Saturday, May 28, 2005

More on Lay Interference

Neil Whipkey, a recent advocate of single payer in this space, weighs in on the subject of lay interference. What he says is not new to health care executives but he puts it succinctly and readers not so intimately involved in health care may find it informative.

For the most part, healthcare leaders are lay people. That may account, to a small extent, why some are reluctant to be more assertive in addressing clinical problems.

I believe there are other reasons which play a more significant role in the executive's decision to "look the other way". Two of the reasons are related to the fear factor(s). Fear factor #1 is: A totally disorganized medical staff can organize in a heartbeat, once they have determined the administrator needs to go. Reality is that all too often they can and do make this scenario happen, especially if they believe one of their colleagues is under the microscope for clinical shortcomings. Fear factor #1 results in fear of instant job loss. Fear factor #2 is: Any investigation into clinical issues may see your number one admitting physician pack up and go across town. This can play out along the same lines as fear factor #1 with the difference being that in fear factor #2 the "posse" will be the hospital board. In either case it can have the same result.

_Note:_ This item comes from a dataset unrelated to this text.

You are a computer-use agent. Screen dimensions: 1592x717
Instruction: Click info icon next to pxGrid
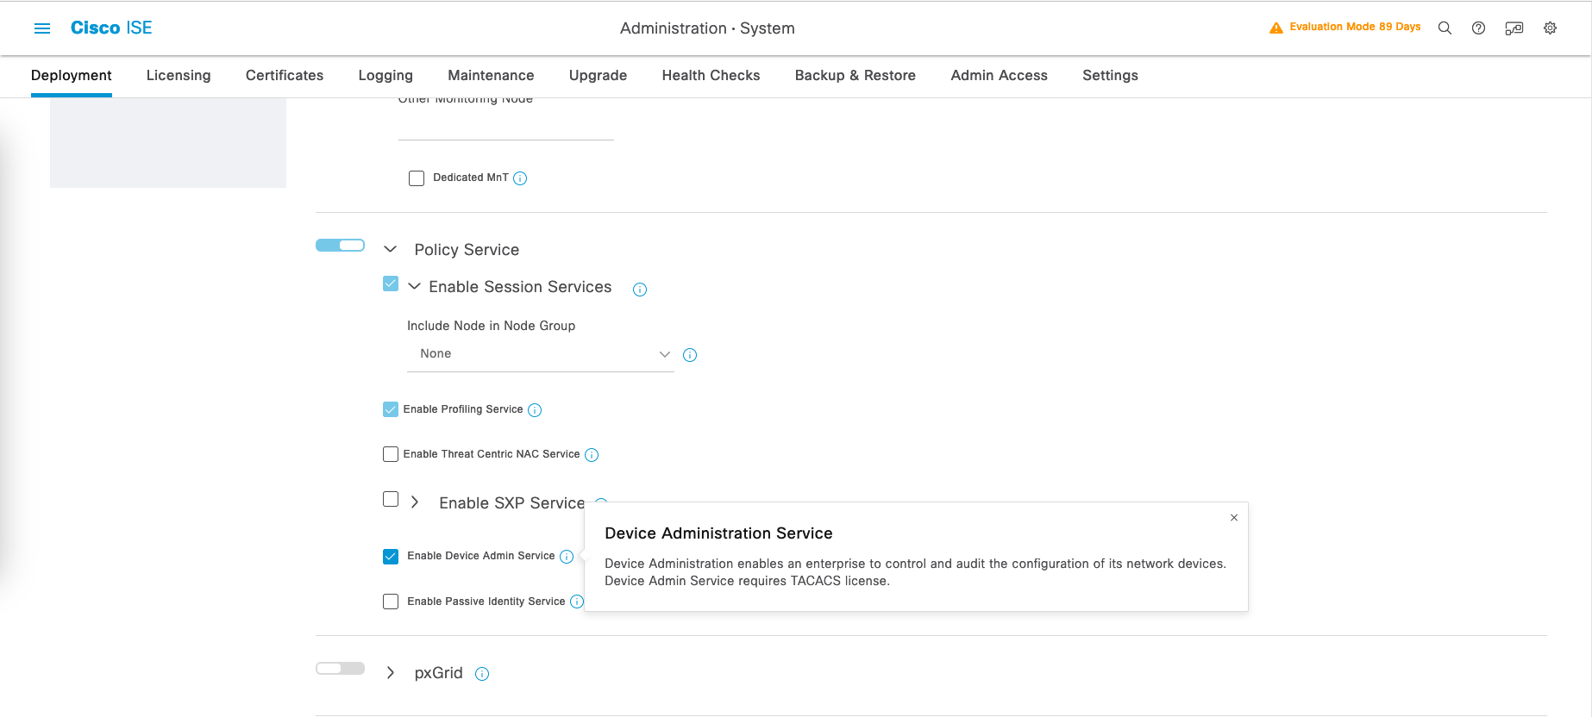click(482, 674)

Factor #3 is: the Amoeba virus (instant loss of backbone). However, the Amoeba virus can often serve as an antidote for the previous two fear factors. The truth is those executives who resort to the Amoeba antidote will find themselves in the Jekyll/Hyde syndrome. Each use of the antidote will result in less and less protection. In the end the result is the same, one posse or the other will get the executive out of town.

There is a way for the health care executive to meet this challenge and his responsibility to the patients. Do your homework, enlist the support of some champions from the medical staff, and have a process that is consistent, fair, and objective. The process is the most important piece and it is the process that needs to be protected (not the administrator or physician). With that said the executive has to play the dual role of advocating both for the physician under review and the patient who got less than the acceptable standard of care. If your process is sound you (the administrator), the physician, and the patient will all be protected and the right thing will be done. Good luck.